Extrait :
Prologue
ON peut vouloir partir, parce qu'on n'a jamais voyagé. Moi, j'ai décidé de voyager parce que je suis trop souvent parti.
J'ai parcouru le monde sans le voir.
Neuf millions de kilomètres, onze mille heures de vol, quinze mois de ma vie passés dans le ciel à survoler les terres balafrées par la cupidité et la misère. J'ai aussi admiré des paysages grandioses, toujours vissé dans le confort cotonneux de mon cockpit, bien à l'abri des réalités qui défilaient sous mes pieds. Et, lorsque je touchais le sol, de New York à Pékin, de Rio à Bombay, c'était pour m'enfouir dans une autre bulle protectrice, un hôtel luxueux et sans rapport avec la vie locale.
Pilote de ligne. Comment donner du sens à cette vie de passage, comment réconcilier la quantité et la qualité, gommer les décalages, éprouver les distances, renouer avec le temps des rencontres et de la connaissance ?
C'est avec toutes ces questions au fond des sacoches que je m'envolais le 8 janvier 2010 vers Canton.
J'avais la ferme intention d'en revenir à bicyclette en suivant la ligne aérienne que j'avais empruntée pour m'y rendre. Je voulais retrouver l'espace, le sentir dans mes mollets, le peupler de chairs, d'odeurs et de bruits, de langages inintelligibles, de signes abstraits, de poésie. Je voulais savoir ce qu'il en coûte de parcourir dix mille kilomètres quand on n'a que de l'eau dans les bidons et, pour seul moteur, la mécanique du corps.
Adolescent, j'avais rêvé de m'envoler. Adulte, il me faudrait redescendre bien avant que la retraite, ce couperet du pilote qui nous coupe les ailes, ne m'y oblige.
Comme un futur père de famille attendant son premier enfant, j'étais bardé de principes, avant de monter en selle :
- Je suivrai la ligne aérienne au plus près, quitte à couper en plein désert si nécessaire, et, s'il n'y a rien à voir sous les ailes de l'avion, eh bien tant pis, je ne verrai rien.
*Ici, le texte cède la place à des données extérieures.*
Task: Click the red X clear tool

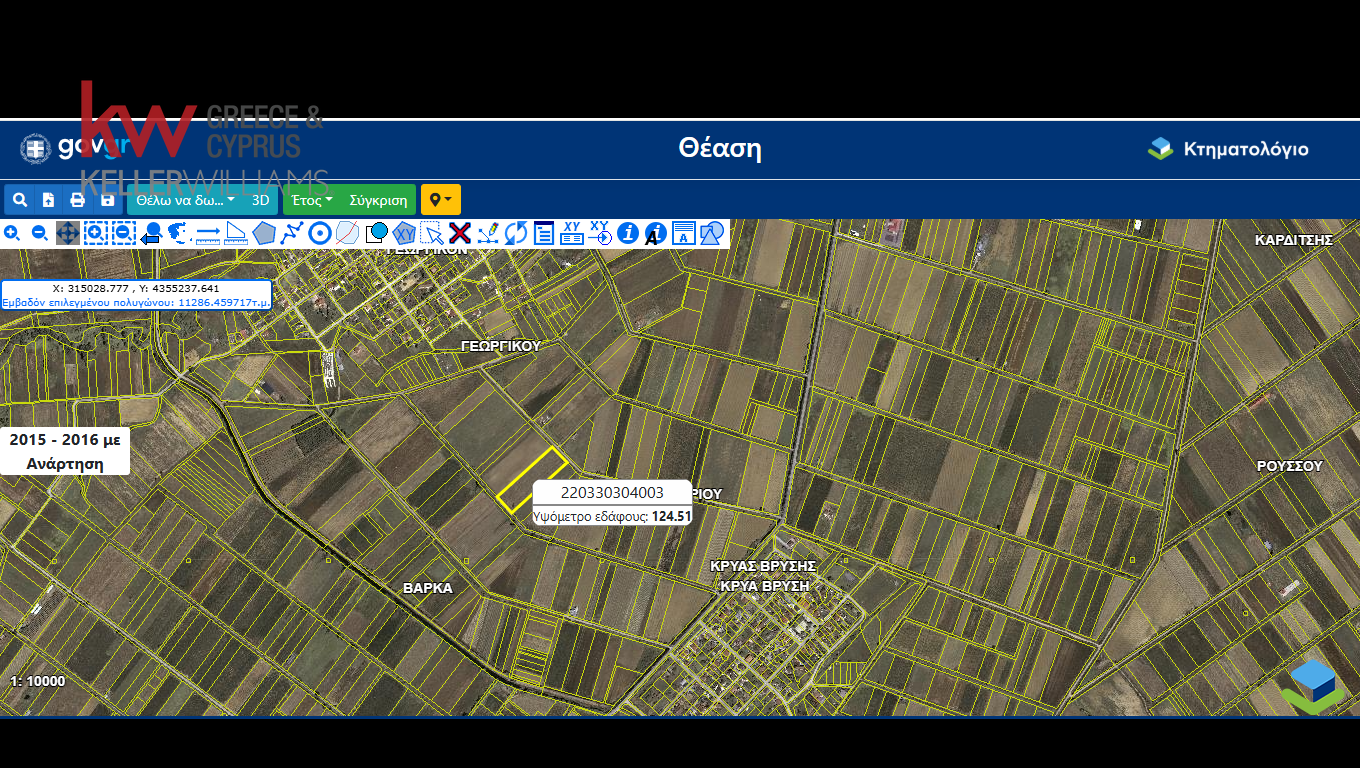Action: pos(460,233)
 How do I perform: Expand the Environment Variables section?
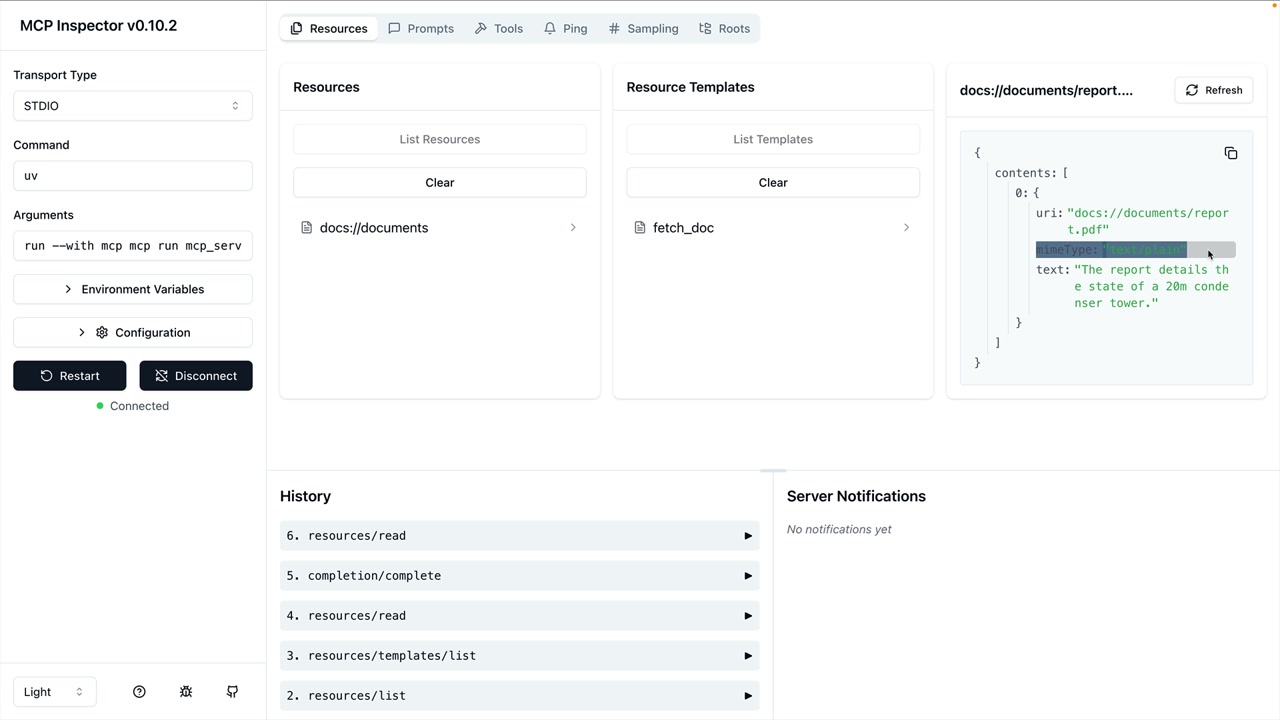pyautogui.click(x=132, y=289)
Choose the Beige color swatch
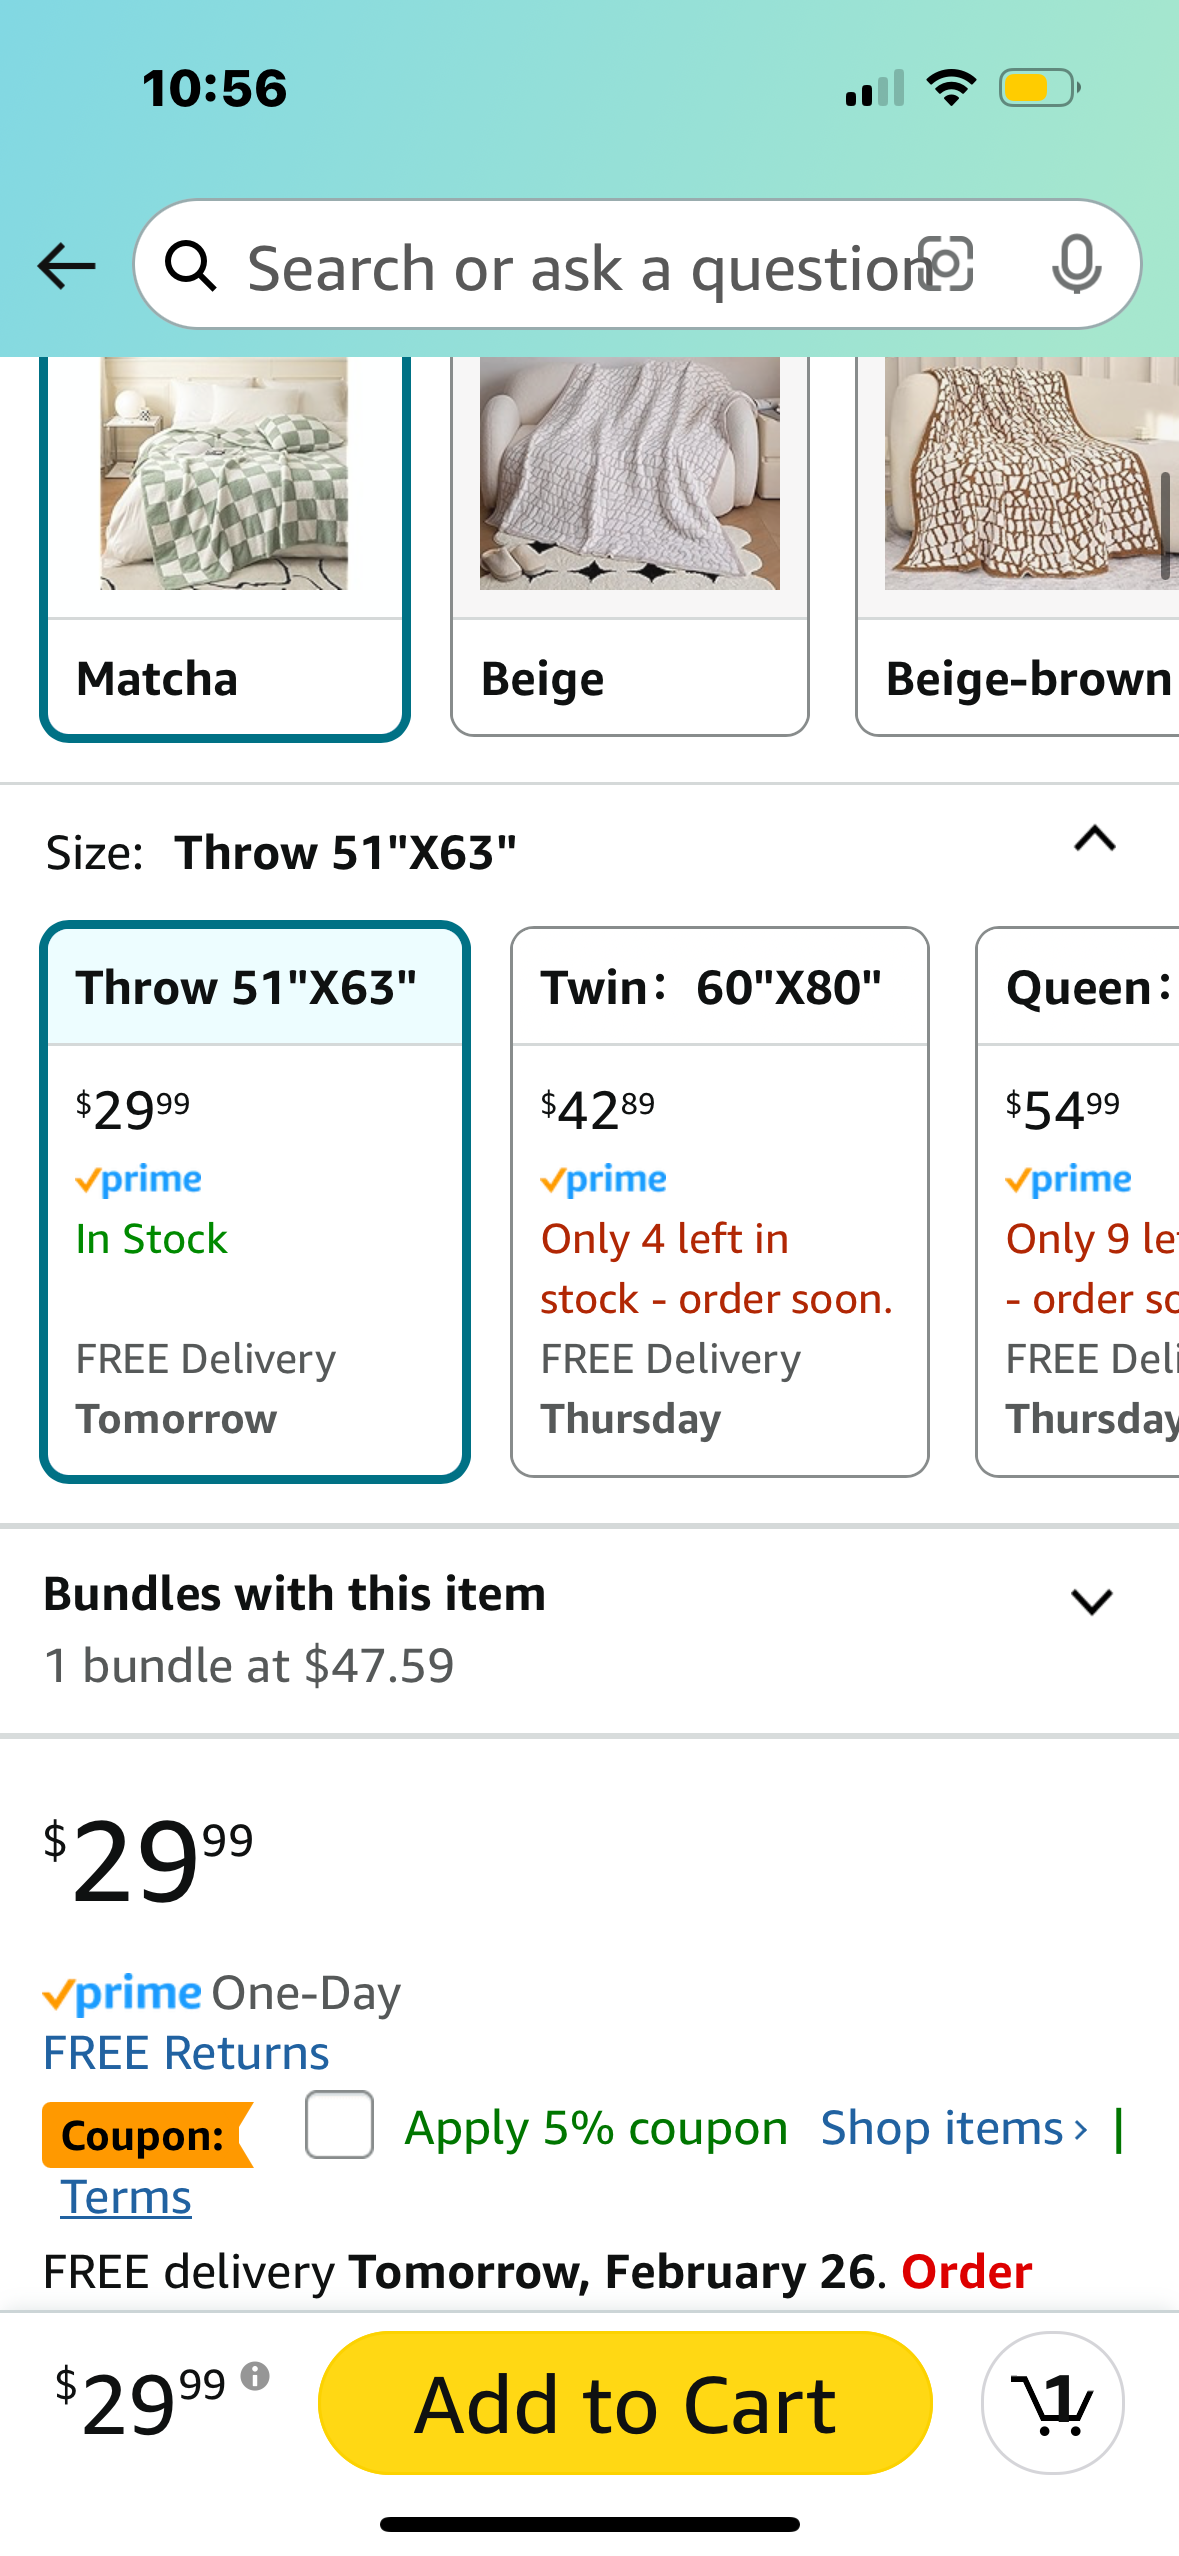The width and height of the screenshot is (1179, 2556). pos(630,546)
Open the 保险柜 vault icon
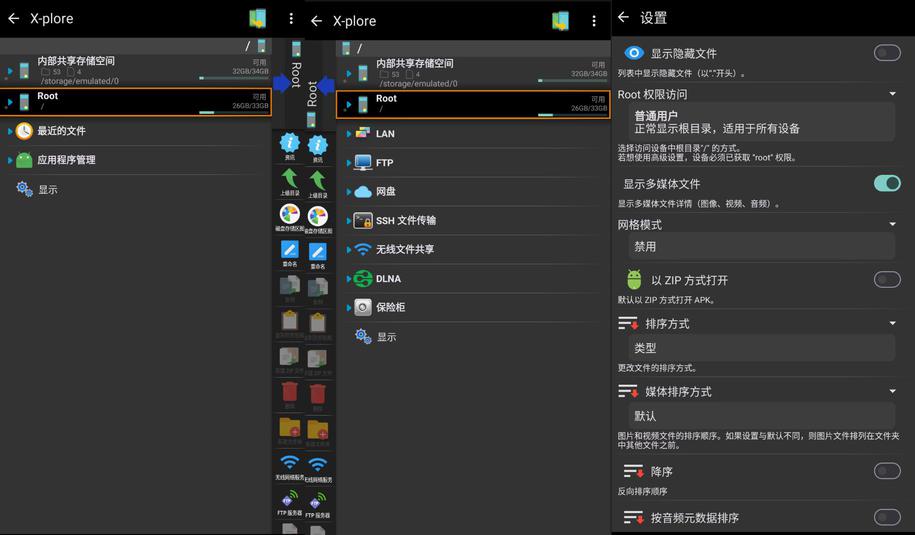This screenshot has width=915, height=535. coord(363,308)
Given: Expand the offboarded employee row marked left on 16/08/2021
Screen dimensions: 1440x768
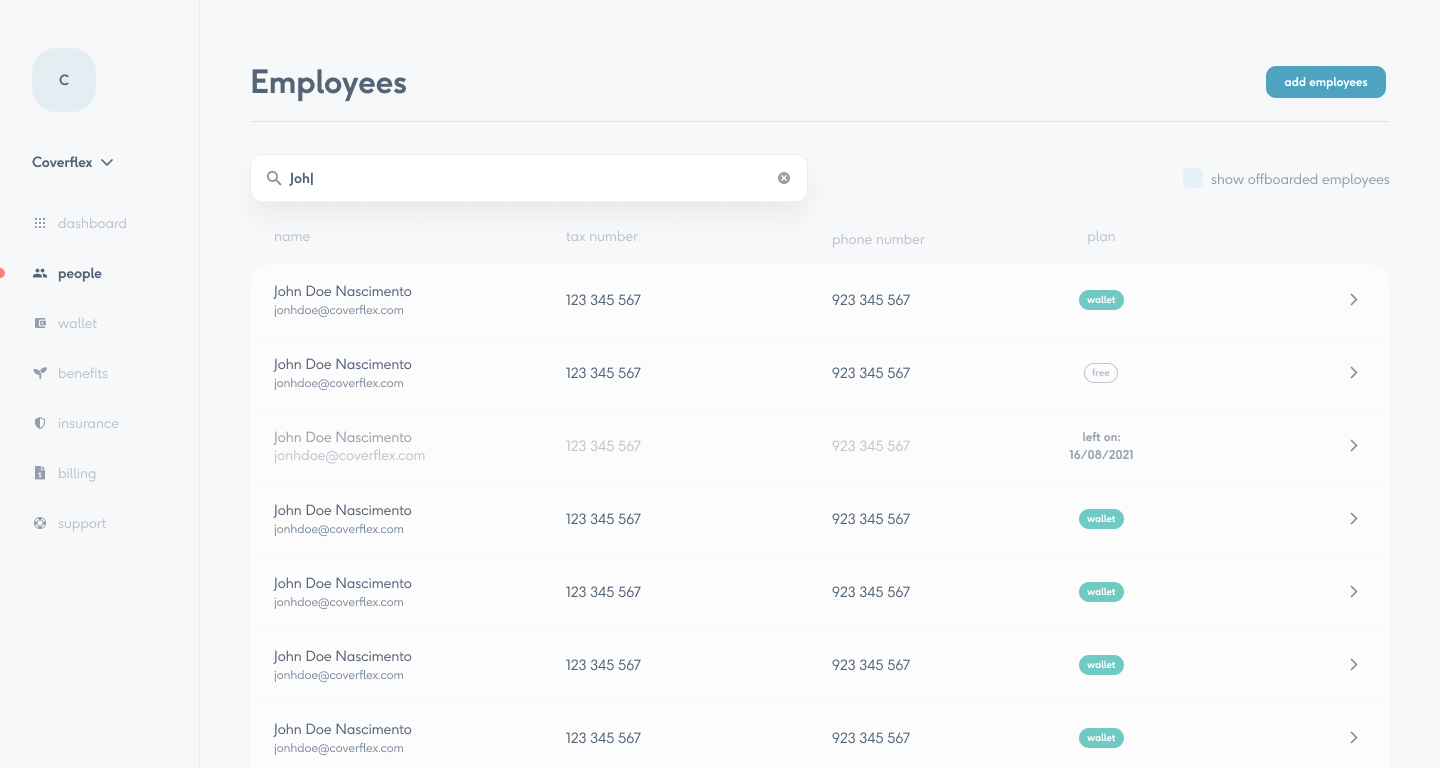Looking at the screenshot, I should (1354, 445).
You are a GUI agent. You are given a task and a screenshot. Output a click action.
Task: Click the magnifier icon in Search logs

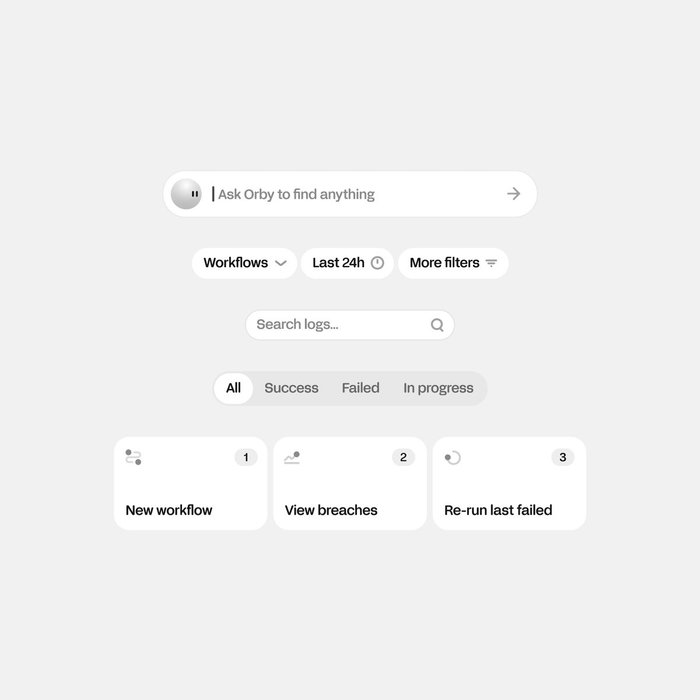(437, 325)
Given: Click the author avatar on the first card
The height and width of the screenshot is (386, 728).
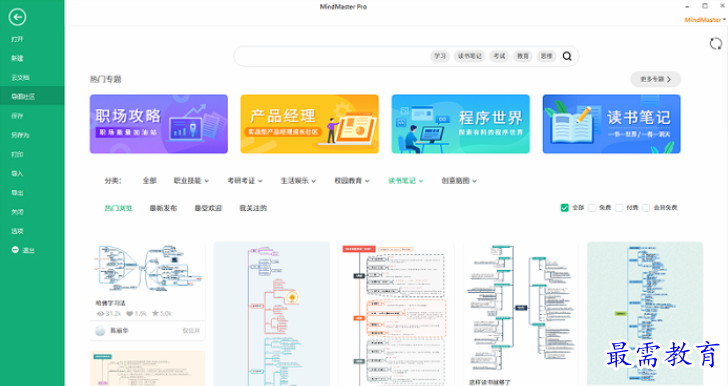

- J'effectuerai chaque kilomètre de ce parcours à bicyclette, quelles que soient les difficultés. Bus interdit.
- Je ne m'absenterai pas un jour de plus que convenu avec ma femme, extraordinaire Marianne, qui accepta, non sans une grande appréhension, mon départ.
Et, comme tout bon père de famille confronté aux défis de la paternité, nous verrons dans ce récit comment les circonstances ont eu raison de cette belle éthique et quel fut mon itinéraire vers la liberté d'être soi-même.
Un mot de l'auteur :
Mesdames et messieurs, bienvenue à bord ! Je vous présente mes excuses pour ce léger retard.
Parti en 2010 mordre la poussière des routes asiatiques, "Sous les ailes de l'hippocampe" ne parait qu'aujourd'hui, quatre ans plus tard.
Mais vous savez, tout prend du temps. L'écrivain amateur est un forçat de l'édition.
Je vous invite à un voyage dont la durée est inconnue. La météo à destination est incertaine. J'ignore tout de la température extérieure. Attachez bien vos ceintures, quelques turbulences sont prévues en croisière.
Nous traverserons la Chine, le Kazakhstan et la Russie. Nous franchirons l'Oural et la Bérézina, effacerons les Sudètes, puis gagnerons Paris à travers les Ardennes. Pour une fois, vous sentirez le vent, les ornières et le froid. La solitude.
Mesdames et messieurs, je vous souhaite un voyage aussi intense que celui que j'ai vécu.